Instructions to follow: Locate each line in the material that contains the string "image" and copy those lines out. Case counts.

Records provided:

^^^^^^^^

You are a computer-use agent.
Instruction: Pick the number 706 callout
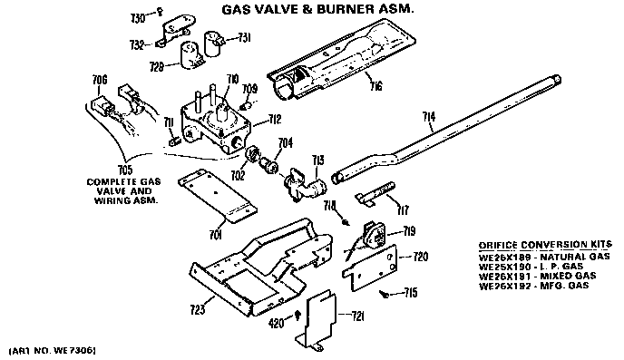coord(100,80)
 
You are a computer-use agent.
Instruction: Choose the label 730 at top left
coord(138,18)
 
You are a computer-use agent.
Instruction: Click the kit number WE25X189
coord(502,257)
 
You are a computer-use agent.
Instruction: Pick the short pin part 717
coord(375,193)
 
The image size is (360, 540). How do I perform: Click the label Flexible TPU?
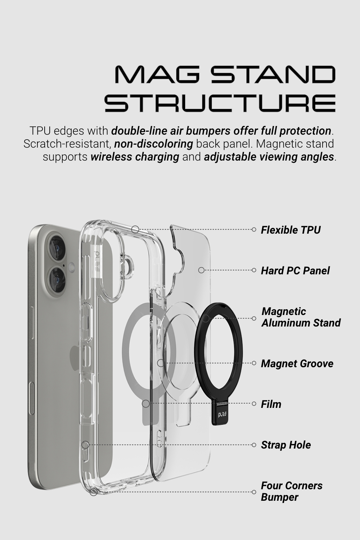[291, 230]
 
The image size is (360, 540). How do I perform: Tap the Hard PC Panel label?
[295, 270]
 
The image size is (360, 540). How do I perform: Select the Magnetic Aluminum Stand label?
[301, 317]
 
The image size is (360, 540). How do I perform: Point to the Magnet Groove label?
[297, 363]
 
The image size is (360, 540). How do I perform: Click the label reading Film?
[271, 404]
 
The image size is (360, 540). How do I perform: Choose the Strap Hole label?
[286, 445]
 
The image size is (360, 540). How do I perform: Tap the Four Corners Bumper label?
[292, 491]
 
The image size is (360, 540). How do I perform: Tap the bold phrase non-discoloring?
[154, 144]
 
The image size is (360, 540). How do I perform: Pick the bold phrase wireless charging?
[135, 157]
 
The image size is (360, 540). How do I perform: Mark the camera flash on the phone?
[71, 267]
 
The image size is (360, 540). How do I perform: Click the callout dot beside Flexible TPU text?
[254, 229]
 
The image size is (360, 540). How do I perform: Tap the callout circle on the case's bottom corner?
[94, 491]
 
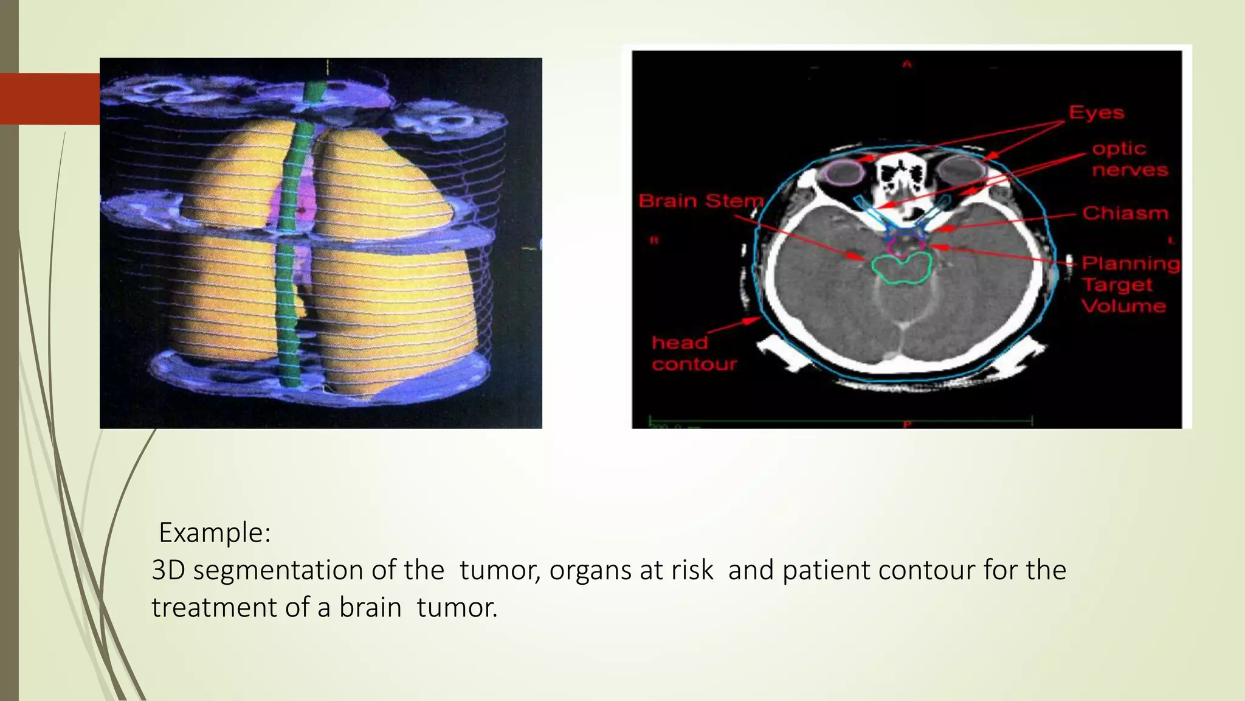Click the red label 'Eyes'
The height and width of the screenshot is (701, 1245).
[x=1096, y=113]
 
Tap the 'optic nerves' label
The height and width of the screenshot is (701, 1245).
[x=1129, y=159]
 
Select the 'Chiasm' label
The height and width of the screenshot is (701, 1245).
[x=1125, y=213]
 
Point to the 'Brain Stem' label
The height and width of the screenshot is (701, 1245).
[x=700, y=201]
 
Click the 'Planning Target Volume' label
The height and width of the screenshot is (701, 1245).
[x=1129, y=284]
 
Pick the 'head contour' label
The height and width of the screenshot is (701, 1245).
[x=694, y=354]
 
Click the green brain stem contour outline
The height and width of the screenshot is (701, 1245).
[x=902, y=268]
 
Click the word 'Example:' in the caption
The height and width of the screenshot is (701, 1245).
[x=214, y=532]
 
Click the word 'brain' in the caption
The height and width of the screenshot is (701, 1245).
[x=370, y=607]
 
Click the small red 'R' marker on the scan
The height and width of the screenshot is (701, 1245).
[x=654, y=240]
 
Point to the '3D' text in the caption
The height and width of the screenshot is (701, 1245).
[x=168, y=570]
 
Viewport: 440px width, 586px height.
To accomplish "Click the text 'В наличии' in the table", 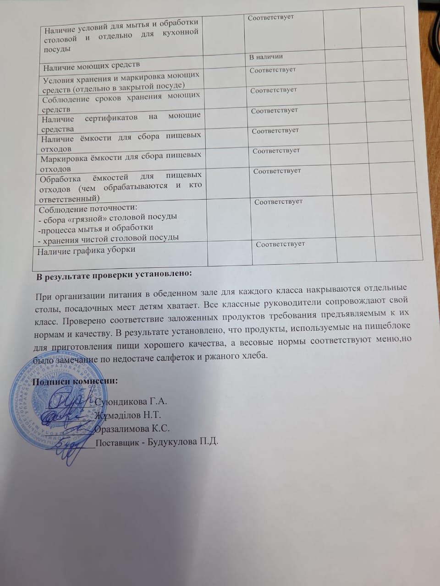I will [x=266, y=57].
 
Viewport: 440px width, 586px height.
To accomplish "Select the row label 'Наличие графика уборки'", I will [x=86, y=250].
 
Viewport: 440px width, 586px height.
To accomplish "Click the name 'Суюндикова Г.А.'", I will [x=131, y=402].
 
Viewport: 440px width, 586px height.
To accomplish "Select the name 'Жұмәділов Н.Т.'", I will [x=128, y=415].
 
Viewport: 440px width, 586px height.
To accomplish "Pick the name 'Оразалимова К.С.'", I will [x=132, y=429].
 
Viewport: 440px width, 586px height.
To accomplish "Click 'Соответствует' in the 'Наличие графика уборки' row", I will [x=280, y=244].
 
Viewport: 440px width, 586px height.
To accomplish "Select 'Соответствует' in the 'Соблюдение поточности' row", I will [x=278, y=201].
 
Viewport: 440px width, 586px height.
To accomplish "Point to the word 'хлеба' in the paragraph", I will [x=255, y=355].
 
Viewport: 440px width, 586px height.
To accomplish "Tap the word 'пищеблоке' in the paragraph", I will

^^^^^^^^

Task output:
The image size is (360, 540). How do I perform: Click the label Flexible TPU?
The image size is (360, 540). How do I perform: Tap the Hard PC Panel label?
The image size is (360, 540). How do I perform: Select the Magnetic Aluminum Stand label?
The image size is (360, 540). How do I perform: Point to the Magnet Groove label?
The image size is (360, 540). How do I perform: Click the label reading Film?
The image size is (360, 540). How do I perform: Choose the Strap Hole label?
The image size is (360, 540). How do I perform: Tap the Four Corners Bumper label?
The image size is (360, 540). How do I perform: Tap the bold phrase non-discoloring?
The image size is (360, 540). How do I perform: Pick the bold phrase wireless charging?
The image size is (360, 540). How do I perform: Mark the camera flash on the phone?
The image size is (360, 540). How do I perform: Click the callout dot beside Flexible TPU text?
The image size is (360, 540). How do I perform: Tap the callout circle on the case's bottom corner?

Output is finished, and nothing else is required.